> **WHAT TO WORK ON**: Output exactly the lines below, starting with the line that has "Click the Conclusão search magnifier icon" and going on through the line that has "Click refresh icon on account ***1103 card", both included, and no other lines.

> **Data items**:
──────
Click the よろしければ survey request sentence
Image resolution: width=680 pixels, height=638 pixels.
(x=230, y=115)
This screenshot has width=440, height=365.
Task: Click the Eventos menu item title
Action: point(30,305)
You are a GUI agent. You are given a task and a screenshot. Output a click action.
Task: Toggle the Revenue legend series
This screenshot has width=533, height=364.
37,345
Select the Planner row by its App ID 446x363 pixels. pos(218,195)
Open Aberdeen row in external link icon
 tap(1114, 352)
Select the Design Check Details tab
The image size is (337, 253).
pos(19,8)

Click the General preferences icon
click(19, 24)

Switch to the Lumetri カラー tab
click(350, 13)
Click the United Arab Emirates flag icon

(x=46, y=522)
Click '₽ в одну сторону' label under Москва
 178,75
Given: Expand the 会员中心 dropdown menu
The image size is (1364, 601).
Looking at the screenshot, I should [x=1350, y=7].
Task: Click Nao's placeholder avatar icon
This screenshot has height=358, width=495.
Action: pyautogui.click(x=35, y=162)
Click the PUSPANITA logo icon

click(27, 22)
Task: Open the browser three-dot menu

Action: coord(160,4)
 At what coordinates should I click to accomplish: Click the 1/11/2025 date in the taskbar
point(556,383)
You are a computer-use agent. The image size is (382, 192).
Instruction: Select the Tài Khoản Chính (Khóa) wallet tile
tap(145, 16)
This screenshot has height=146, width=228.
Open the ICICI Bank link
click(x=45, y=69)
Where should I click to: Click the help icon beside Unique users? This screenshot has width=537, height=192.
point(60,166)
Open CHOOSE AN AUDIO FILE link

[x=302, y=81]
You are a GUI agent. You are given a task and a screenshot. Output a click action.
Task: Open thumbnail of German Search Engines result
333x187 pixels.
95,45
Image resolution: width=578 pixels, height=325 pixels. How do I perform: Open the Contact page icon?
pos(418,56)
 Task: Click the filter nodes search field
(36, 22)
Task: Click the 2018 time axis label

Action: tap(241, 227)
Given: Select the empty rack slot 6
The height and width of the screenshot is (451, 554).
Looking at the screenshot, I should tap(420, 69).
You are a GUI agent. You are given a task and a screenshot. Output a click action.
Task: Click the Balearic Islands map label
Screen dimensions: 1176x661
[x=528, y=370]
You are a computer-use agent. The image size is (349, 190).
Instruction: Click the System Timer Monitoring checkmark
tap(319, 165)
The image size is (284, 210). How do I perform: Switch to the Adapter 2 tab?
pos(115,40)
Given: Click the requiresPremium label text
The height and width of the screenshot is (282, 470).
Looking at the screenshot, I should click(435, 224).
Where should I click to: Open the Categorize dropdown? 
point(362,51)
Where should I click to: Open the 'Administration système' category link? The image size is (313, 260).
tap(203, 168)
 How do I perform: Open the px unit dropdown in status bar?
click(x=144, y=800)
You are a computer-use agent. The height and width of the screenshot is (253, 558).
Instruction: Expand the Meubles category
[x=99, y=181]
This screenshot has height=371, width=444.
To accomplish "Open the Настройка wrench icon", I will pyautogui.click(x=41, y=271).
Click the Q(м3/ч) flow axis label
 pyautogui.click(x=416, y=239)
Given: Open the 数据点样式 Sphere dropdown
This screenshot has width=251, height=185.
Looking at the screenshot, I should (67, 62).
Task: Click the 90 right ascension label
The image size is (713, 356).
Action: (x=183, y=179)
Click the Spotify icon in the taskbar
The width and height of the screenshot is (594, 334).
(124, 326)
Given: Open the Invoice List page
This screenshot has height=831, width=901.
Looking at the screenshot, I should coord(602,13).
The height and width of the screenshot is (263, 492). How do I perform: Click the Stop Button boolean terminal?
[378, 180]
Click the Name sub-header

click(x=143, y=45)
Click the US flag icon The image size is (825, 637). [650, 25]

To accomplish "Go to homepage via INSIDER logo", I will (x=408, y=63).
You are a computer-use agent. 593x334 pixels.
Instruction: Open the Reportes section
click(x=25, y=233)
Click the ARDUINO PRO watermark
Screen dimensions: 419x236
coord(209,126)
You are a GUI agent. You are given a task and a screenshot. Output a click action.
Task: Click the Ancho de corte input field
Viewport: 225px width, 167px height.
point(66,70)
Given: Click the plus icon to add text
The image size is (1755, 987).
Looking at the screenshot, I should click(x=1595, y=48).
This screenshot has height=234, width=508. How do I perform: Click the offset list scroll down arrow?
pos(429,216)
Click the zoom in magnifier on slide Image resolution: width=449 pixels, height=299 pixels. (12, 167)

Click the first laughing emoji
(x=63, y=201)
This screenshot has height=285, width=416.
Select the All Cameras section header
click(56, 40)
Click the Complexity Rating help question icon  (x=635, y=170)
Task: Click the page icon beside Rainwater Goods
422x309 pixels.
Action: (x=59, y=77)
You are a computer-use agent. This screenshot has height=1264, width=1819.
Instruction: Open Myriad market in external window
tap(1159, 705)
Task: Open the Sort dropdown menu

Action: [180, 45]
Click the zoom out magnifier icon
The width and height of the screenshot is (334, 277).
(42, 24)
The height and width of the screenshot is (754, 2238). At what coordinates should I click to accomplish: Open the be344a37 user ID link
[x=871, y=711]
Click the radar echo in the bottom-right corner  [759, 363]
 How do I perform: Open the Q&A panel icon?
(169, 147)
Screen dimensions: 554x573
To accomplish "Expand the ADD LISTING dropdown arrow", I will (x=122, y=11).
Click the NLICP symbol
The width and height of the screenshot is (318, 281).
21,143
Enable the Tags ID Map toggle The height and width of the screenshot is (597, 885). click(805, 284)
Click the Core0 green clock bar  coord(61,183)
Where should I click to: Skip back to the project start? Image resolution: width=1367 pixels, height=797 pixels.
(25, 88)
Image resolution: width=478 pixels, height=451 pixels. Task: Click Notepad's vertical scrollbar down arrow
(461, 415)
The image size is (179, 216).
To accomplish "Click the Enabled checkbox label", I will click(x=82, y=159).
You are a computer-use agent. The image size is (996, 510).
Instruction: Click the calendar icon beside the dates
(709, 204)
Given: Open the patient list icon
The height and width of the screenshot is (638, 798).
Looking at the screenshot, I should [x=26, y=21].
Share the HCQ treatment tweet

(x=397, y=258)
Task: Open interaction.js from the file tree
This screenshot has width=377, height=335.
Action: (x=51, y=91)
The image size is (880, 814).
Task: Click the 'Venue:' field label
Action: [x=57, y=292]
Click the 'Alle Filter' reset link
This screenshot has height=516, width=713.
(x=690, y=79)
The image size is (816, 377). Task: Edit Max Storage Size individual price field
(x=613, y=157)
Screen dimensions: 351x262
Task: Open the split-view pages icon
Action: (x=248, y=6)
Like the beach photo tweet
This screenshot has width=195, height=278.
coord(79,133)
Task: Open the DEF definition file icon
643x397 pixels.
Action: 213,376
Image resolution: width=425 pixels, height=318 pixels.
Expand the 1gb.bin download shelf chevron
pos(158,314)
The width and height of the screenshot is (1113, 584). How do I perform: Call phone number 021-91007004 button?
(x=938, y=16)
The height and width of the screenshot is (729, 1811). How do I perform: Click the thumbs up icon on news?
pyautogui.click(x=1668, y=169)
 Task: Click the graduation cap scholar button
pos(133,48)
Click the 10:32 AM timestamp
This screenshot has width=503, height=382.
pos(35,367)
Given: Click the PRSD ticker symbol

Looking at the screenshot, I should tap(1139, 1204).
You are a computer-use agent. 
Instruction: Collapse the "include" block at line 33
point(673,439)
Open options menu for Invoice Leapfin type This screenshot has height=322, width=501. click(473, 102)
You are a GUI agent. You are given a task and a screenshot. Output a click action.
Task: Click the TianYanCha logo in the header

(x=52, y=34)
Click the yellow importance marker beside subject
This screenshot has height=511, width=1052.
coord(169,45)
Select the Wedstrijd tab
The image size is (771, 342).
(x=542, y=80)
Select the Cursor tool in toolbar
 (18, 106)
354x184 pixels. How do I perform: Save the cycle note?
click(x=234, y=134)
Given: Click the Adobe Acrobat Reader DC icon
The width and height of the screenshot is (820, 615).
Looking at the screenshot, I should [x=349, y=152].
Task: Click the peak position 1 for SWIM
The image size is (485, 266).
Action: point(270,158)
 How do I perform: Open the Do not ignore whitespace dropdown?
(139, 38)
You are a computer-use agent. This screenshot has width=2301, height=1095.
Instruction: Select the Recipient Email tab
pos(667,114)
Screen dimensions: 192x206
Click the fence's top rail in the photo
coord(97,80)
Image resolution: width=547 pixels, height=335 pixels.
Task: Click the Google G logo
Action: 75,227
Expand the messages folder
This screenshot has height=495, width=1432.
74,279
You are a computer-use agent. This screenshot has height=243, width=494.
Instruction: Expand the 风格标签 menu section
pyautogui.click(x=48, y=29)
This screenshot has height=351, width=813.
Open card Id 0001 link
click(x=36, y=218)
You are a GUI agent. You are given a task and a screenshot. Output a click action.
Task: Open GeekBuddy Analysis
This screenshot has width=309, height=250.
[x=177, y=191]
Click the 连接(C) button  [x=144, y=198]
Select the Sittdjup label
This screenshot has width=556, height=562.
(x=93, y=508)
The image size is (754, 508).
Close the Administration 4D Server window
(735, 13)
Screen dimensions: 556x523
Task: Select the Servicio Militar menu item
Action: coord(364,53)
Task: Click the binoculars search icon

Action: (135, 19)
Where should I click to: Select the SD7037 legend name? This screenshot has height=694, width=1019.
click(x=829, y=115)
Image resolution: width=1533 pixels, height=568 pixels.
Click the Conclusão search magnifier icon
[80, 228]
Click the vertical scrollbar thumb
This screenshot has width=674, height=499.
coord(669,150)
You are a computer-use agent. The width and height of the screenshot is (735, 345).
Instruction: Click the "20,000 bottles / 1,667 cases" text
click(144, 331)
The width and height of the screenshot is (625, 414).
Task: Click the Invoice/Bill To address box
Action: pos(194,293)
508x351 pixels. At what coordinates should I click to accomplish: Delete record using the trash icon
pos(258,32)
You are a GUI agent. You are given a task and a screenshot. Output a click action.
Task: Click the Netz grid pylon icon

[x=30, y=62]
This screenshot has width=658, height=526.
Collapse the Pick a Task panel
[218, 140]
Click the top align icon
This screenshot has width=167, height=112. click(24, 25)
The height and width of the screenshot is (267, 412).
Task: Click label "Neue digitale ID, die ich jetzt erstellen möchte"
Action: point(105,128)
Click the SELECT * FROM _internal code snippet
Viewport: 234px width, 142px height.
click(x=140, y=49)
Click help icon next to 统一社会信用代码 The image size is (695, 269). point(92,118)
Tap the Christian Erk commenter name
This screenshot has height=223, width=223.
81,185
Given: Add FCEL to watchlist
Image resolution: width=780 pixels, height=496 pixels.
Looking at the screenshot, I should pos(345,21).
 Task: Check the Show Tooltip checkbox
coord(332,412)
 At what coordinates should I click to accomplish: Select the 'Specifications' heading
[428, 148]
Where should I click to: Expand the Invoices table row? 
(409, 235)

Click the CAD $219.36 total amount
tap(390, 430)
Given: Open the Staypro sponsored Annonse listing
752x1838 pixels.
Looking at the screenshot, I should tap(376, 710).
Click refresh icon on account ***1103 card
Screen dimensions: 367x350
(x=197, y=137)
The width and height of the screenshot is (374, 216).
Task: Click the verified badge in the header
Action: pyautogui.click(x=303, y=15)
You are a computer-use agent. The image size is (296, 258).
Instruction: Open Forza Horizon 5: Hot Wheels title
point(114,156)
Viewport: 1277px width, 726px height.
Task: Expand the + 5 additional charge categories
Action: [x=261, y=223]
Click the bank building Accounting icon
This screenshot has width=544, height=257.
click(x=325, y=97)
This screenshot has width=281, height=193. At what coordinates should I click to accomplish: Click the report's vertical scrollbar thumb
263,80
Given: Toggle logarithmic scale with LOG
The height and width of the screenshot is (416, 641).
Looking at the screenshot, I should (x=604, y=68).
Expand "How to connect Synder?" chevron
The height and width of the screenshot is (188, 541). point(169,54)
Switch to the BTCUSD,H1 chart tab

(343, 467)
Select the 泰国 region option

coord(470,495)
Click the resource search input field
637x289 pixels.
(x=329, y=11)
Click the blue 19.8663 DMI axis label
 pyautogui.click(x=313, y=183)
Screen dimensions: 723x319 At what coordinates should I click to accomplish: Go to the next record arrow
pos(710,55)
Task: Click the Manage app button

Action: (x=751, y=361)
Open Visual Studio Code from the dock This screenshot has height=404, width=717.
──────
> **RESPONSE AREA**:
Click the Conclusão search magnifier icon
[80, 228]
Click the vertical scrollbar thumb
This screenshot has width=674, height=499.
coord(669,150)
You are a computer-use agent. The width and height of the screenshot is (735, 345).
Instruction: Click the "20,000 bottles / 1,667 cases" text
click(144, 331)
The width and height of the screenshot is (625, 414).
Task: Click the Invoice/Bill To address box
Action: pos(194,293)
508x351 pixels. At what coordinates should I click to accomplish: Delete record using the trash icon
pos(258,32)
You are a GUI agent. You are given a task and a screenshot. Output a click action.
Task: Click the Netz grid pylon icon

[x=30, y=62]
This screenshot has width=658, height=526.
Collapse the Pick a Task panel
[218, 140]
Click the top align icon
This screenshot has width=167, height=112. click(24, 25)
The height and width of the screenshot is (267, 412).
Task: Click label "Neue digitale ID, die ich jetzt erstellen möchte"
Action: point(105,128)
Click the SELECT * FROM _internal code snippet
Viewport: 234px width, 142px height.
click(x=140, y=49)
Click help icon next to 统一社会信用代码 The image size is (695, 269). point(92,118)
Tap the Christian Erk commenter name
This screenshot has height=223, width=223.
81,185
Given: Add FCEL to watchlist
Image resolution: width=780 pixels, height=496 pixels.
Looking at the screenshot, I should pos(345,21).
 Task: Check the Show Tooltip checkbox
coord(332,412)
 At what coordinates should I click to accomplish: Select the 'Specifications' heading
[428, 148]
Where should I click to: Expand the Invoices table row? 
(409, 235)

Click the CAD $219.36 total amount
tap(390, 430)
Given: Open the Staypro sponsored Annonse listing
752x1838 pixels.
Looking at the screenshot, I should tap(376, 710).
Click refresh icon on account ***1103 card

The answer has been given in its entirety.